Former Alaska Governor Sarah Palin hammered Jesse Ventura for winning a $2 million defamation lawsuit this week against Chris Kyle’s widow.
After Kyle’s death, Ventura continued with the lawsuit that stemmed from a passage from Kyle’s book in which Kyle claimed he knocked out an unnamed Navy SEAL for trashing the troops. During his book tour, Kyle said that was Ventura. But after Kyle was tragically killed in 2013, many felt that Ventura, who has done a lot to damage his own reputation over the years, should have dropped the lawsuit.
“Hey tough guy, Jesse Ventura, your feelings were hurt because you perceived your reputation was besmirched by words in a book?” Palin said on her SarahPalinChannel. “So you turn around and sue, expecting $2 million from a military widow and her fatherless children? Yeah, like that is going to help your reputation, jackass.”
Chris Kyle was a true American patriot — the soldier who stood up for his country and saved so many lives by doing the job his Commander-in-chief gave him, taking out the bad guys. For his extraordinary work, Chris was known as “The American Sniper.” He was senselessly murdered on our own soil while helping a military brother. His widow and young children will forever feel a lot more “hurt” than you will, Jesse, after a sad verdict in your ridiculous lawsuit against Chris. You went after the bereaved family, whining that you, a public figure, were defamed in Chris’s book, “American Sniper,” even though Chris never wrote your name in the book. Since when are public figures immune from hearing something we don’t like, anyway? Chris always stood up for every American. Now we’re standing up for him.
In a video on her new SarahPalinChannel, Palin recalled how Kyle was on the security detail in Pella, Iowa in 2011 for the premiere of Stephen K. Bannon’s film, The Undefeated. She reminisced about her husband, Todd, meeting and getting to know Kyle on Mark Burnett’s Stars Earn Stripes show, where they co-starred. She also gleefully recounted how her son Track, who is also in the military, said even though he was privileged to have met many celebrities after Palin as John McCain’s running mate, “Chris Kyle was the one” celebrity he wanted to meet. “That says a lot,” she said.
Before Palin attended Kyle’s funeral service in February of 2013, Palin said President Barack Obama should “pay his respects” to Kyle with at least a “gesture of condolence.”
She also accused Ventura of “shaking down” a widow and hoped the “appalling and shameful” decision could be “overturned on appeal.”

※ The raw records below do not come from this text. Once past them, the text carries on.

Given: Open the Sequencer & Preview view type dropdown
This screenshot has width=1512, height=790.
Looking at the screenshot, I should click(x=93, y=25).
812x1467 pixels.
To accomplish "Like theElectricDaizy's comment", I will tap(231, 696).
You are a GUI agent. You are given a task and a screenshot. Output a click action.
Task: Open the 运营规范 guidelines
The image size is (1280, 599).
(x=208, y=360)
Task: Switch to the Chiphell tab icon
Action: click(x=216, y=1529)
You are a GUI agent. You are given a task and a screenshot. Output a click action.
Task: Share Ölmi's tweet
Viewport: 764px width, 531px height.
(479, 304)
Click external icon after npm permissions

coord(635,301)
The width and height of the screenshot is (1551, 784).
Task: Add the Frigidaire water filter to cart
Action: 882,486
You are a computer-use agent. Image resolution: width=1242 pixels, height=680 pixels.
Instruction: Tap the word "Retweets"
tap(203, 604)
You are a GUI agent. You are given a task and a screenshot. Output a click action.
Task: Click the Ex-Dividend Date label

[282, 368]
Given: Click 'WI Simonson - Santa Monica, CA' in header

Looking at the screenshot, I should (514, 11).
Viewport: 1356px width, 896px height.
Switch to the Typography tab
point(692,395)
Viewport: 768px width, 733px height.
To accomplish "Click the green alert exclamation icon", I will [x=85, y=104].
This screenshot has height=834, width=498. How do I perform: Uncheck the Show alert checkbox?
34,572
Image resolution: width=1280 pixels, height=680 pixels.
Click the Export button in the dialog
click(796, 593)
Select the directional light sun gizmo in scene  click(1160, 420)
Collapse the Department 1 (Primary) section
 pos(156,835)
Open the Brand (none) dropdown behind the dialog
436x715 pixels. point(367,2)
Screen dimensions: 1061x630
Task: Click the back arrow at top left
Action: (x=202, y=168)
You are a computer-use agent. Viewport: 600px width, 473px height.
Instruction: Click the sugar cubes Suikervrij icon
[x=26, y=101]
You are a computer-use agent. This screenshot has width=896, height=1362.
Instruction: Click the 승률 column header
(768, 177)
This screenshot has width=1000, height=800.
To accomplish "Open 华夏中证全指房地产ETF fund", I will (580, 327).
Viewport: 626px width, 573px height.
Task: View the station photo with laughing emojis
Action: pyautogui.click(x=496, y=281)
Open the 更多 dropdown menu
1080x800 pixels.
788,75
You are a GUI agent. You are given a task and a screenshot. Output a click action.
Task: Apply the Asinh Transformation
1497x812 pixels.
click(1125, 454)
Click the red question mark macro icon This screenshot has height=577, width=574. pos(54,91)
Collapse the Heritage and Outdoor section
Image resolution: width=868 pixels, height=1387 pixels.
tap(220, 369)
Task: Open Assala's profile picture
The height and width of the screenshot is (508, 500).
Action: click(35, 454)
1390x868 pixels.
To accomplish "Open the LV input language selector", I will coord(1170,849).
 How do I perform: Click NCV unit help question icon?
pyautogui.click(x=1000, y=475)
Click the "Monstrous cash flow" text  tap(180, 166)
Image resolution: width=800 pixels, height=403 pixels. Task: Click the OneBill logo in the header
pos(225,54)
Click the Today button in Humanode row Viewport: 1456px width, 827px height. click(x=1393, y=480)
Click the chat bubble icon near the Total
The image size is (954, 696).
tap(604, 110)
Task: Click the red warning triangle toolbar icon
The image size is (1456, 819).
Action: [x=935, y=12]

Palin called Kyle “a great patriot and a wonderful human being” who died “exactly as he lived”–helping out a fellow American struggling with PTSD. She said she was “sickened” by Ventura’s “ridiculous lawsuit” that took $2 million from Kyle’s widow and children.
Unlike others who took Jesse Ventura’s side, Tammy Bruce echoed the sentiment, writing in her column this week that “there is a difference between the things we can do and things we should do”:
The revulsion many felt surrounding this adventure stems from the fact that Mr. Ventura opted to continue with the lawsuit after Kyle was murdered at a shooting range by a veteran he was trying to help cope with post-traumatic stress disorder. Mr. Ventura‘s continuing his fight to the point of dragging the widow and children of the assassinated veteran to court, strikes the conscience as loathsome.
We all, of course, have a right to pursue what we choose. Yet there is a difference between the things we can do and things we should do. After all, when the issue is reputation, it’s not as though the very famous Mr. Ventura didn’t have options other than pursuing a lawsuit. This is where common decency enters the decision-making process.